• **WORK ITEM**
Within the entries below, the lines from the one with "Yale vs Lehigh (17, 1768)" through the one with "Southeastern Louisiana vs" are to be set down exactly, both ends kept.

• **DATA TO EXAMINE**

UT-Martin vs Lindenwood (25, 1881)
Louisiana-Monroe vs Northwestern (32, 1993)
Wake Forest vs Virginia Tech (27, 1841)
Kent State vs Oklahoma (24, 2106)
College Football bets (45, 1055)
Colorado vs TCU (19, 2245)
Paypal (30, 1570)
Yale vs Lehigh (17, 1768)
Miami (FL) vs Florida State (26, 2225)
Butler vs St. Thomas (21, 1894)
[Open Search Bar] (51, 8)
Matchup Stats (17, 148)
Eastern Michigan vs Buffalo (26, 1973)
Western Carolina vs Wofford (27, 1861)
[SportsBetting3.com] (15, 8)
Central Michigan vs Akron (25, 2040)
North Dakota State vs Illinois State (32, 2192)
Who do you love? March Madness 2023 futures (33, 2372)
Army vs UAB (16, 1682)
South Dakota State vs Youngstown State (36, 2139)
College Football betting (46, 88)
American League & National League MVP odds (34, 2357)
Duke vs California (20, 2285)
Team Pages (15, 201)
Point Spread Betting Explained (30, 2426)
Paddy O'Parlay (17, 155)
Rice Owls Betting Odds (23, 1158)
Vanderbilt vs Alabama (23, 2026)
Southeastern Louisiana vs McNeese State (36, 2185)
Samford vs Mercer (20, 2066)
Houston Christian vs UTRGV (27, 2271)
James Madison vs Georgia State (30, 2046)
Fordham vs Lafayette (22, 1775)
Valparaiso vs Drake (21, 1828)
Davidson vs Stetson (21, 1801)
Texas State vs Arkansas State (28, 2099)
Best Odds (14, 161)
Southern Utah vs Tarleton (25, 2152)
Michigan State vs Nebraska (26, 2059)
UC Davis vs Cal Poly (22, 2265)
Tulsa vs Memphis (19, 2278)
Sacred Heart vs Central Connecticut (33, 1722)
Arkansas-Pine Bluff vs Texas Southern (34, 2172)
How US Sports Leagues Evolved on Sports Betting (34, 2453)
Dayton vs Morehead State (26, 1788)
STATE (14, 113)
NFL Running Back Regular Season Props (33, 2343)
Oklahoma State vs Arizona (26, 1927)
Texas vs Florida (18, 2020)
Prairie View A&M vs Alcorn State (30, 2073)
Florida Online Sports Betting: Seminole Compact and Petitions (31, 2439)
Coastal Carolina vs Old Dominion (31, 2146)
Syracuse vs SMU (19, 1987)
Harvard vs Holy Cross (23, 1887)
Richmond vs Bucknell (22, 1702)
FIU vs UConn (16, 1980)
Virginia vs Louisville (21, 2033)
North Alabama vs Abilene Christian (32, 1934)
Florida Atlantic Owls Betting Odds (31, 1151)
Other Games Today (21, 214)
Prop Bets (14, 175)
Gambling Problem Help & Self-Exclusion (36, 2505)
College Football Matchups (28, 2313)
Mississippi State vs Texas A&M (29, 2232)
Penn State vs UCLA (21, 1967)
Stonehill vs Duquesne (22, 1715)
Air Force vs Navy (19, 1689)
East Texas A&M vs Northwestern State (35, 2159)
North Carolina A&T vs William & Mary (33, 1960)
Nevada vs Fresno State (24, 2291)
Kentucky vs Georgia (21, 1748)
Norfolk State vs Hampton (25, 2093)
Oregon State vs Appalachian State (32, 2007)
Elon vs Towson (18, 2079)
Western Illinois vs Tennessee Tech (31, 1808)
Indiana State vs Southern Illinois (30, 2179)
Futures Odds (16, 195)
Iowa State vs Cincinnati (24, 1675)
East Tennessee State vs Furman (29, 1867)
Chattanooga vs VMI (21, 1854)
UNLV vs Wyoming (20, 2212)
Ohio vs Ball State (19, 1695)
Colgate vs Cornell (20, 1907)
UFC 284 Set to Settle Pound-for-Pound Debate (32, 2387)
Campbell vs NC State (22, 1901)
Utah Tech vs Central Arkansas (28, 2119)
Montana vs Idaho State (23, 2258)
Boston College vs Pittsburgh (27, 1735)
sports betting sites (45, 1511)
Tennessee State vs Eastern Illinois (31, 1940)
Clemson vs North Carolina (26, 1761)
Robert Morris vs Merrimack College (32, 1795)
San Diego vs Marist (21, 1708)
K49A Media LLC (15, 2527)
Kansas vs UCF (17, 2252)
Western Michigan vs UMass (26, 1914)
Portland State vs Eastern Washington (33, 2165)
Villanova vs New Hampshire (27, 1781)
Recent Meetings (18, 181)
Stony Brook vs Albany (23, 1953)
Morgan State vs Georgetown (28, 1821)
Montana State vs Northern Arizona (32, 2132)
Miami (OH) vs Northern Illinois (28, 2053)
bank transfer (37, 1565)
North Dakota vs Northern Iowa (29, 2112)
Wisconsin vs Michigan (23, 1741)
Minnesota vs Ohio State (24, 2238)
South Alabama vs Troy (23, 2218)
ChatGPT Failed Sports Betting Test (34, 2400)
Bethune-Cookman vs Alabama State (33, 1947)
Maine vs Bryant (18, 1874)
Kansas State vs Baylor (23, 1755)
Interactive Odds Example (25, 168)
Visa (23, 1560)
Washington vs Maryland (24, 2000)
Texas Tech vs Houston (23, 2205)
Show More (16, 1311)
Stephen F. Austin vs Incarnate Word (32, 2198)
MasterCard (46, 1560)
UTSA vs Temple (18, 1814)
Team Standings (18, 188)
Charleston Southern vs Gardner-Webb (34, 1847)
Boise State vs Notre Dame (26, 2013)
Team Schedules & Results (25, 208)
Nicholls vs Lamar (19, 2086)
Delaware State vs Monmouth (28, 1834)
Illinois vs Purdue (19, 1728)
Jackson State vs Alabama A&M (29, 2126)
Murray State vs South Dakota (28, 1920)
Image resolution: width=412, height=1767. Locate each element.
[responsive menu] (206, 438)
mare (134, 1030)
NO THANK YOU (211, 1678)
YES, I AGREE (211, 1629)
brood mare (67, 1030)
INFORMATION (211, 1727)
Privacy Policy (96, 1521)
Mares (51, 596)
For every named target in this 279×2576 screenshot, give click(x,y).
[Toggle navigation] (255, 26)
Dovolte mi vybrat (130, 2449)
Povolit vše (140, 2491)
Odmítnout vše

• **TASK RESPONSE**
Yale vs Lehigh (17, 1768)
Miami (FL) vs Florida State (26, 2225)
Butler vs St. Thomas (21, 1894)
[Open Search Bar] (51, 8)
Matchup Stats (17, 148)
Eastern Michigan vs Buffalo (26, 1973)
Western Carolina vs Wofford (27, 1861)
[SportsBetting3.com] (15, 8)
Central Michigan vs Akron (25, 2040)
North Dakota State vs Illinois State (32, 2192)
Who do you love? March Madness 2023 futures (33, 2372)
Army vs UAB (16, 1682)
South Dakota State vs Youngstown State (36, 2139)
College Football betting (46, 88)
American League & National League MVP odds (34, 2357)
Duke vs California (20, 2285)
Team Pages (15, 201)
Point Spread Betting Explained (30, 2426)
Paddy O'Parlay (17, 155)
Rice Owls Betting Odds (23, 1158)
Vanderbilt vs Alabama (23, 2026)
Southeastern Louisiana vs McNeese State (36, 2185)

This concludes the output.